Cicchetti et al. (3) showed that the decrease in the polychromatic erythrocytes/normochromatic erythrocytes ratio was evidence of weakening of erythropoiesis in bone marrow that manifested in a decrease in the number of erythrocyte precursor cells, or erythroblasts. Those findings are consistent with the results obtained by the authors of this publication who also proved that in the group of animals receiving low doses of acrylamide and the group receiving high doses there was a significant decrease in the poly erbl/total normo ratio compared to the ratio in the control group. The study by El-Tohamy and Bayomy (5) showed that damage to rat bone marrow cells as a result of administration of different doses of acrylamide can be reduced by the administration of vitamin E, which in this case has a protective effect on immature bone marrow cells. Similar results were obtained by Lambert et al. (9). Alzahrani (1) indicated that acrylamide exhibits a much weaker effect on bone marrow cells under the influence of L-carnitine, because the modulation of DNA repair by L-carnitine as an alternative mechanism counteracts chromatic aberrations caused by acrylamide. Acrylamide can affect erythropoiesis and erythrocytes not only in bone marrow, but also in peripheral blood. Research conducted by von Stedingk et al. (16) indicated the presence of products of acrylamide and haemoglobin adducts in maternal and umbilical cord blood. They demonstrated that the placenta inconsiderably protects the foetus from the acrylamide exposure, and higher levels of those adducts in umbilical cord blood may reflect the gestational age-related changes of the cord blood Hb composition and acrylamide exposure to the foetus during the third trimester.

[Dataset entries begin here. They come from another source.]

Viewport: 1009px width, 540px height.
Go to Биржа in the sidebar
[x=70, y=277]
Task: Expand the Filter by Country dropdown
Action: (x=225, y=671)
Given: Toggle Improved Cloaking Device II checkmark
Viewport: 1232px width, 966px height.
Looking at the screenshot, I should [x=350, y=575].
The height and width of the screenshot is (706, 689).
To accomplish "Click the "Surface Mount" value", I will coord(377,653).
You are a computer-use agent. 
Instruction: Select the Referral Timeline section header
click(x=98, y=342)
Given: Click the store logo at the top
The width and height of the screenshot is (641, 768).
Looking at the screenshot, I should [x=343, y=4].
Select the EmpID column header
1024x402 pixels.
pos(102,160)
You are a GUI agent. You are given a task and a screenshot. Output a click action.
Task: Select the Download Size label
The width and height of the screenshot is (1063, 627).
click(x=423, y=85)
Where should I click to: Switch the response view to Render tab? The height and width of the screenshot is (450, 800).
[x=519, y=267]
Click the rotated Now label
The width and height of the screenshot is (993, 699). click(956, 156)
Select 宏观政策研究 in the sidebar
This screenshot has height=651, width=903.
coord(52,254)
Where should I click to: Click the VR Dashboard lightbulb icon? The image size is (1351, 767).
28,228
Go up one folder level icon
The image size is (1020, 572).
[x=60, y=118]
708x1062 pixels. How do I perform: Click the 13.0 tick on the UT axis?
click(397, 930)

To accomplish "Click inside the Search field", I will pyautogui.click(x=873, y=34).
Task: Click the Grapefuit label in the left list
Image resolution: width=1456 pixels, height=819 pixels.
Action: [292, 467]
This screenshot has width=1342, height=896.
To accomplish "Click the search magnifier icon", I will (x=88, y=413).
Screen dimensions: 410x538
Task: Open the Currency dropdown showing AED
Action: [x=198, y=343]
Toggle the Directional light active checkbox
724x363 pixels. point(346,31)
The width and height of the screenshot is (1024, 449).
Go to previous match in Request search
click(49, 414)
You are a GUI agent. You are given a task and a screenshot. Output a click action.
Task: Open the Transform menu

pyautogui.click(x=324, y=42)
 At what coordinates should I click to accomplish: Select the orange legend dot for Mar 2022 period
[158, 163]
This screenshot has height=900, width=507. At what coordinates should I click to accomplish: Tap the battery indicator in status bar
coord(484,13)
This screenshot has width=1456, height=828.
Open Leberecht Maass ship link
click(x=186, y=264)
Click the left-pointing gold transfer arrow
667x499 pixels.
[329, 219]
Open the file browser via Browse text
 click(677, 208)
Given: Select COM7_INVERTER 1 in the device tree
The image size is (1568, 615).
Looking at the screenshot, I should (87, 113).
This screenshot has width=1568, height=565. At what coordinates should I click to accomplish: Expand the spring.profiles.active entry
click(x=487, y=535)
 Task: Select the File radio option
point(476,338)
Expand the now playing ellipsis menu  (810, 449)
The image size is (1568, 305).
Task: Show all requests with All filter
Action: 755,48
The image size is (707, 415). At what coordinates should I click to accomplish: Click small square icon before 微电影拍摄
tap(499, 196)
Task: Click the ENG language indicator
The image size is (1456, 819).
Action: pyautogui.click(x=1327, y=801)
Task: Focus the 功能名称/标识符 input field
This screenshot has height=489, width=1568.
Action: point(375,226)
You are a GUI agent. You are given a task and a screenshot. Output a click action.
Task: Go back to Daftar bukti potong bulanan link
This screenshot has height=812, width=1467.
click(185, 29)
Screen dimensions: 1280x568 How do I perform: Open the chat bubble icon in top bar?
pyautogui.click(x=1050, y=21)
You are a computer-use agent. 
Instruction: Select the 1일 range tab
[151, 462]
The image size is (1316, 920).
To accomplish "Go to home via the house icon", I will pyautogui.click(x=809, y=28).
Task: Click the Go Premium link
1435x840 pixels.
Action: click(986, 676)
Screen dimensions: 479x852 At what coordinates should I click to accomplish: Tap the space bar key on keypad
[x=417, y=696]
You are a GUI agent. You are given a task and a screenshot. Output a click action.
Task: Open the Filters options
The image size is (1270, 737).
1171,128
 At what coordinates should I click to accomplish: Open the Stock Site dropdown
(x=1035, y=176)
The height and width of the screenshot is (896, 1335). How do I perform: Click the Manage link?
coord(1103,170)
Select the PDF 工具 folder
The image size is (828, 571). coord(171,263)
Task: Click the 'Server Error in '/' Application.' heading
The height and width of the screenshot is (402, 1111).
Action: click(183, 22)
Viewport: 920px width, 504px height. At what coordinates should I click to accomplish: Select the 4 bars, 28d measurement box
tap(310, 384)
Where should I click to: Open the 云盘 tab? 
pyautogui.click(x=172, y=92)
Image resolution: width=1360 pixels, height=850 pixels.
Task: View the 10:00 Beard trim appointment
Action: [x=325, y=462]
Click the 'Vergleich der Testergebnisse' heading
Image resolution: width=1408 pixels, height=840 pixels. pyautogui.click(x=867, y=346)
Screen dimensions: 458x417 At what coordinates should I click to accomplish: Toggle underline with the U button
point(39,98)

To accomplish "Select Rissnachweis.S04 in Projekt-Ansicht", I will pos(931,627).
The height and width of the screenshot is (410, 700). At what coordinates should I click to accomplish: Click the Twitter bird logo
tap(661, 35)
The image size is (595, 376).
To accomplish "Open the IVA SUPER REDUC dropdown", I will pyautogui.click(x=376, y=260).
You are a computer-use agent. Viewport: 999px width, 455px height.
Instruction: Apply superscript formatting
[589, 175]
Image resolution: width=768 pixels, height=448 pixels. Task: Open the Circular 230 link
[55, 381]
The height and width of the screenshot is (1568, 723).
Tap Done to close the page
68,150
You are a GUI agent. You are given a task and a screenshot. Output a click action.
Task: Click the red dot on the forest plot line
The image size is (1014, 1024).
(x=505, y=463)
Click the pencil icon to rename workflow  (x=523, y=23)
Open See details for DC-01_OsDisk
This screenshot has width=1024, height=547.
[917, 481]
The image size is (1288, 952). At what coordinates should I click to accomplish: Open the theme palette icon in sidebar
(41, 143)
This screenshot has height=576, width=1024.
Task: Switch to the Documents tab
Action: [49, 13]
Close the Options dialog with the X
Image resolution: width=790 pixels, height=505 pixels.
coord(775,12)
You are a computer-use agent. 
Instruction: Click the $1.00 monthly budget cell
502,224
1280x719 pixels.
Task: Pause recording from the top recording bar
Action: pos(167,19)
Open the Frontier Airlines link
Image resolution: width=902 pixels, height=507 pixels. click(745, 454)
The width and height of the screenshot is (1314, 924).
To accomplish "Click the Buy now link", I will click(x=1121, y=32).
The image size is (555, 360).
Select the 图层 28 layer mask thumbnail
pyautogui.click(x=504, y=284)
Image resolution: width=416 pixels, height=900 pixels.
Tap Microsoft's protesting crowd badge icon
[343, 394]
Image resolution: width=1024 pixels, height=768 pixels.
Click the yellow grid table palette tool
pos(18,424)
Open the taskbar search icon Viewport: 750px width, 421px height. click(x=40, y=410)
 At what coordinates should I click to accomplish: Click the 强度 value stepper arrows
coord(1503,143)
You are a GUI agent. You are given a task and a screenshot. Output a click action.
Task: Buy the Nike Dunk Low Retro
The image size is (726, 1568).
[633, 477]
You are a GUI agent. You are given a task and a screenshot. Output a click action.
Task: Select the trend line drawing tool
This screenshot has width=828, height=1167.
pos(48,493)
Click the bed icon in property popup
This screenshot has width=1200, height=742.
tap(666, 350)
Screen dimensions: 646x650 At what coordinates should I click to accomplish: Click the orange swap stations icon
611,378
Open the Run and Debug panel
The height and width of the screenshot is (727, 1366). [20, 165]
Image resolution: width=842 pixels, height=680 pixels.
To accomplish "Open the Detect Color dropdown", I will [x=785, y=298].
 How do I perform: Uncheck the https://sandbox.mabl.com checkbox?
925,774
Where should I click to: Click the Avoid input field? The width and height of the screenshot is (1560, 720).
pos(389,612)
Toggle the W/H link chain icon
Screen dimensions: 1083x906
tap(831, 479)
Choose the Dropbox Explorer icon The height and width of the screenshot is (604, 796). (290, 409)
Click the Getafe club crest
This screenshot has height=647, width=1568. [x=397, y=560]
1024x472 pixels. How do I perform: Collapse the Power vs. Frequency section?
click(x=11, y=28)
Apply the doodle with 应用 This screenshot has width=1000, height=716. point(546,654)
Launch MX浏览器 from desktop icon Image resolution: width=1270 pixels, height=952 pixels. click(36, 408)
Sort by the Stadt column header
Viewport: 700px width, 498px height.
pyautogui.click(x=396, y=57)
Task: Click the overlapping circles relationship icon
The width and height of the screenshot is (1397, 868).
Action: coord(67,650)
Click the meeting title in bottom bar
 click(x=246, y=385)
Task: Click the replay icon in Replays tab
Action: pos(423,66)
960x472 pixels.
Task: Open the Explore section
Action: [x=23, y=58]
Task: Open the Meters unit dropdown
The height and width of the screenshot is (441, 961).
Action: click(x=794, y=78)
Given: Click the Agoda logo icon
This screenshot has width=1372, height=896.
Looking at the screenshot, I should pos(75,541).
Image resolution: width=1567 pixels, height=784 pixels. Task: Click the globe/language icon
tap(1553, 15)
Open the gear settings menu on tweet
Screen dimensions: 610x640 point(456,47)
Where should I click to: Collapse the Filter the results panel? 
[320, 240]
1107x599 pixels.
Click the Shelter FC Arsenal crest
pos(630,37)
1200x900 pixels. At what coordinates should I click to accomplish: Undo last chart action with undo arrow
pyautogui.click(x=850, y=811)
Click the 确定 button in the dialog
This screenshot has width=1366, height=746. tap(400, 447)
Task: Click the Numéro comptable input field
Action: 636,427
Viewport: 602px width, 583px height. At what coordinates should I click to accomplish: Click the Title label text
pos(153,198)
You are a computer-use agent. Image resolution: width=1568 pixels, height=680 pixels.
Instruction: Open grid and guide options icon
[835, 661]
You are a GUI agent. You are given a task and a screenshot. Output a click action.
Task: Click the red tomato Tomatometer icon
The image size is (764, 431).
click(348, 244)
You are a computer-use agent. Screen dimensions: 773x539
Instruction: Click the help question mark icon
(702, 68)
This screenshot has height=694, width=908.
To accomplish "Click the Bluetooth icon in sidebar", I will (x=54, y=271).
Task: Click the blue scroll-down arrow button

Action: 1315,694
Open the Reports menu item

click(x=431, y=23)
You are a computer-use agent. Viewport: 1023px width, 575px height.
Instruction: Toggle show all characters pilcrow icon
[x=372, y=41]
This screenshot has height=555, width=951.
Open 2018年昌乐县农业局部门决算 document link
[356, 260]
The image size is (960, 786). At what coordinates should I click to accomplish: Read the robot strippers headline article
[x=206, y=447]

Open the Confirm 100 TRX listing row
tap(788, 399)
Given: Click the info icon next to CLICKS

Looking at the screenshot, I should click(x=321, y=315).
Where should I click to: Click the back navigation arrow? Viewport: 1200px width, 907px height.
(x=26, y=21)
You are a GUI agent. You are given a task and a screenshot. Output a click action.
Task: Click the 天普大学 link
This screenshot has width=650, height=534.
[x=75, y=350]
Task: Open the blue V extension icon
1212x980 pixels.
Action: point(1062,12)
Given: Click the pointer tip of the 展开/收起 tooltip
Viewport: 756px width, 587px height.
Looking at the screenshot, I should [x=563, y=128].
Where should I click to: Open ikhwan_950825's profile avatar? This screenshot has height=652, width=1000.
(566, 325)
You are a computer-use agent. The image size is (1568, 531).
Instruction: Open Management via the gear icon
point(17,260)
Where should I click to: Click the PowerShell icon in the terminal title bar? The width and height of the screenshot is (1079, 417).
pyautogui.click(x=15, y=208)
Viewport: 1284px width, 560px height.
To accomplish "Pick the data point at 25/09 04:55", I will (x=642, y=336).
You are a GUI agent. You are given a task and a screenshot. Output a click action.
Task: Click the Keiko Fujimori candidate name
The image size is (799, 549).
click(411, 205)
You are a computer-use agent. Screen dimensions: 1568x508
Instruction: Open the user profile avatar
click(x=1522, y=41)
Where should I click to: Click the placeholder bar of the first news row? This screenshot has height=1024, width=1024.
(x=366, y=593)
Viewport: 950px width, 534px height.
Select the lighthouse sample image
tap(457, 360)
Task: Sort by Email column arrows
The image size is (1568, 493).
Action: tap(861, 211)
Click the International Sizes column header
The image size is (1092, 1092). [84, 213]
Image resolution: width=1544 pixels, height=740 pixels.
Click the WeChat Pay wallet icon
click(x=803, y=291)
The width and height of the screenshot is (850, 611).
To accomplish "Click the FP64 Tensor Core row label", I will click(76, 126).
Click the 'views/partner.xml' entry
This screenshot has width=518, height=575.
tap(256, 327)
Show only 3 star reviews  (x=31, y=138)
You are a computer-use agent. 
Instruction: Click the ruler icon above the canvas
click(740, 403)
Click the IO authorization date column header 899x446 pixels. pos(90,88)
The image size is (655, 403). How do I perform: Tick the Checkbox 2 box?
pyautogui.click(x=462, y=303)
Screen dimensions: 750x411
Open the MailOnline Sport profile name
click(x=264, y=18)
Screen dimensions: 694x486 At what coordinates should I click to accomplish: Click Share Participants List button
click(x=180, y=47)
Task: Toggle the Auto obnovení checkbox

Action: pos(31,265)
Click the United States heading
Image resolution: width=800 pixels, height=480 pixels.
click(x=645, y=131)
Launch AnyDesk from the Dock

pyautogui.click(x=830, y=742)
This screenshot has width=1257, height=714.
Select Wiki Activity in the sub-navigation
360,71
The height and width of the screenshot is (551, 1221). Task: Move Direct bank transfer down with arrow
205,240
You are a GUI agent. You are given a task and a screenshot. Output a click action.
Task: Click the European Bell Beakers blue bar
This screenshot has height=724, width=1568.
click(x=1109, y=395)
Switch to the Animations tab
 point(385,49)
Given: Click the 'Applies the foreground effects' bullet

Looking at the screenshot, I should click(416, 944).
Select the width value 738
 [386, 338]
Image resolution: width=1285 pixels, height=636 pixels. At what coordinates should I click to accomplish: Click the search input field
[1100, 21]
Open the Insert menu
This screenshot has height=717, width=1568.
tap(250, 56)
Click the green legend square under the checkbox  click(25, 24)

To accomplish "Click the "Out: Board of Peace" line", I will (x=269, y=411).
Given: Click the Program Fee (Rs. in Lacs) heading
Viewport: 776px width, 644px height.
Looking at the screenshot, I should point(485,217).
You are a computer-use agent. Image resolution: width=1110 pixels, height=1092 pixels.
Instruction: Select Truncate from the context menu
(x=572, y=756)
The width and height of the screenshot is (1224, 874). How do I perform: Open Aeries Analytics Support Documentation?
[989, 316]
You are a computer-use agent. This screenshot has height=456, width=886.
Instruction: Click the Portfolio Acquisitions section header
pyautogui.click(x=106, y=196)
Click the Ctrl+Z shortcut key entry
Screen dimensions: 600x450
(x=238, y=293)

Mitigation of the negative effects of acrylamide is an area for future research. In this study, the porcine model was used, which is the closest to the human one regarding physiological and genetic similarities. Besides demonstrating that both low and high doses of acrylamide generate a significant decrease in the number of polychromatophilic erythroblasts in porcine bone marrow smears, the results obtained in this experiment may also be useful as reference material for potential acrylamide intoxication therapy studies in human medicine.